Problem: Each line of the material, from the first through the one containing "This screenshot has height=364, width=1296.", is to be written out exactly.

Data shown:

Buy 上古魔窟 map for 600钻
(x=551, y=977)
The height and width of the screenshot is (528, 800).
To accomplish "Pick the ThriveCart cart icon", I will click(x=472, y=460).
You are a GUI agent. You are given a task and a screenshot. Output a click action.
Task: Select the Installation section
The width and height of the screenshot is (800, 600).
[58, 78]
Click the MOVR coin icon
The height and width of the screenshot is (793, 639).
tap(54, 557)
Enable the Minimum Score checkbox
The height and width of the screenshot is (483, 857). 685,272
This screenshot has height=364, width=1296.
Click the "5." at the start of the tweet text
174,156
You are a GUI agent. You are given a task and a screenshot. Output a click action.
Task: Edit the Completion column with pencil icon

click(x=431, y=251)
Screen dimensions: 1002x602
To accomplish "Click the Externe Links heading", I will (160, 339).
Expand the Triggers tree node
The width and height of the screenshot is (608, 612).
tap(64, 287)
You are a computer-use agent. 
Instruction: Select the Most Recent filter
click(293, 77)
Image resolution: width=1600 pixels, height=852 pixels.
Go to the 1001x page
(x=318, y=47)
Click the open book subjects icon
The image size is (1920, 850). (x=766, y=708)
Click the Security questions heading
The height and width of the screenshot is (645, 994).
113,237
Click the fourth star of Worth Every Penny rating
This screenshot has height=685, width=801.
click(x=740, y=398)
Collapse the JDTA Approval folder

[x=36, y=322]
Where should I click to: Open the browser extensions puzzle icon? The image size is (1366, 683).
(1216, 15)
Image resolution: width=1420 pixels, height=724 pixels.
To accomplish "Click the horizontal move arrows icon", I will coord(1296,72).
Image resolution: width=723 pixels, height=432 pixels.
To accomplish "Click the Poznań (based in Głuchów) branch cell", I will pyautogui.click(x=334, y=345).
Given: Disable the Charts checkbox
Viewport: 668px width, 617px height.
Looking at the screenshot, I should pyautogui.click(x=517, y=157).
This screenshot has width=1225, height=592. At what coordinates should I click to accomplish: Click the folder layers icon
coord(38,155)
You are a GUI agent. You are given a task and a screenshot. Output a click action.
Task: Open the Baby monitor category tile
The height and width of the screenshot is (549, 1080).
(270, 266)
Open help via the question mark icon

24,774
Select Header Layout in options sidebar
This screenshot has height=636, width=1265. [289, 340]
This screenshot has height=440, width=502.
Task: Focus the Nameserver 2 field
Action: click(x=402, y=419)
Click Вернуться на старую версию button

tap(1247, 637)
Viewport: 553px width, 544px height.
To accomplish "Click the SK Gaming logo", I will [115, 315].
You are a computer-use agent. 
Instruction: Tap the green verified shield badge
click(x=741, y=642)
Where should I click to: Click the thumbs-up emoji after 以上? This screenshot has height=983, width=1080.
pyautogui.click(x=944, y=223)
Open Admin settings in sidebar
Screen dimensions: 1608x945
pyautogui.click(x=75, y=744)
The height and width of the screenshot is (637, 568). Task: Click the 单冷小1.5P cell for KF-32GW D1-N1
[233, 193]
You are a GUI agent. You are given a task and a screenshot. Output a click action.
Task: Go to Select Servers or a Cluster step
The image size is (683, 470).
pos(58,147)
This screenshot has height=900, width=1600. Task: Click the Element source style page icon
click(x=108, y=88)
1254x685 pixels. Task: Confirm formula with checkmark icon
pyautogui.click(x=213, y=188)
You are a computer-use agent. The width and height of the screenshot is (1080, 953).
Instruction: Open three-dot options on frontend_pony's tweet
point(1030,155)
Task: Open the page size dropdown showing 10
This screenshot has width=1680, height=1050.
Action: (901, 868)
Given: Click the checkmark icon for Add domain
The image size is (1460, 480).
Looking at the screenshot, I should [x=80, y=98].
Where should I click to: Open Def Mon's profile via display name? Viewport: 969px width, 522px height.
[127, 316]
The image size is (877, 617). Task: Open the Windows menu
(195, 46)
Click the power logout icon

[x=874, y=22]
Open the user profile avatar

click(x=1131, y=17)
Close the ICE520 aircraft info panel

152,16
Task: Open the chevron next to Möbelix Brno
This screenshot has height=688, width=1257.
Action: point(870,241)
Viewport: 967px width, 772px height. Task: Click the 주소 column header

Answer to this problem:
Buy 上古魔窟 map for 600钻
(x=551, y=977)
The height and width of the screenshot is (528, 800).
To accomplish "Pick the ThriveCart cart icon", I will click(x=472, y=460).
You are a GUI agent. You are given a task and a screenshot. Output a click action.
Task: Select the Installation section
The width and height of the screenshot is (800, 600).
[58, 78]
Click the MOVR coin icon
The height and width of the screenshot is (793, 639).
tap(54, 557)
Enable the Minimum Score checkbox
The height and width of the screenshot is (483, 857). 685,272
This screenshot has height=364, width=1296.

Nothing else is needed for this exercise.